In some films about the Roman Empire or with other classical or period settings, English accents can be used by Hollywood to convey gravitas.
In Gladiator for instance, Roman-ness can only be properly conveyed by an English accent. Witness Joaquin Phoenix's rather alarming effort as Emperor Commodus. One might surmise that an English accent represents the "Old World" in a more general sense to an American viewer. But still, Tony Curtis, despite his Bronx accent, played a string of roles in ancient dramas.
In many American films the baddie is English or English accented. But you can also get a film like Die Hard, where Alan Rickman does a German accent for a double dose of baddie-ness.
Then you have an actor like Art Malik, born in Pakistan, but raised in England, doing a string of Arab terrorist baddies.
It all tests the audience's ability to suspend their disbelief.
"Films like Die Hard have had their day - no-one blinked an eye. Now people would think of those as out of place," says King.
There have been classic films where actors have not just put on accents but even "blacked up" to play exotic parts. We can still relish a viewing of Lawrence of Arabia because we know it comes from 1962, although we may find Omar Sharif [an Egyptian] as Sherif Ali a lot more convincing than Alec Guinness as Prince Faisal.
In Elia Kazan's Viva Zapata from 1952, Marlon Brando (born Nebraska, US) seems more ardent in his Mexican accent than Anthony Quinn (born Chihuahua, Mexico).

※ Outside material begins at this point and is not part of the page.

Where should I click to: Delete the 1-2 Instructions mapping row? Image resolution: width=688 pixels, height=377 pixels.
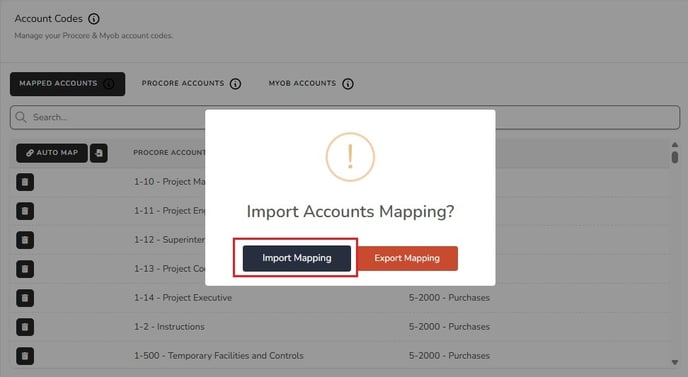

Quinn got the Oscar.
But perhaps we care less about how convincing an accent is than we do about the quality of the film.
We are happy for Americans and Brits to do foreign voices in the right settings and to do each other, as long as it's well, but show us a rubbish film and we'll zero in on the bad accent.
And if you really want authenticity, why not just take the Mel Gibson route and do it all in Aramaic with subtitles.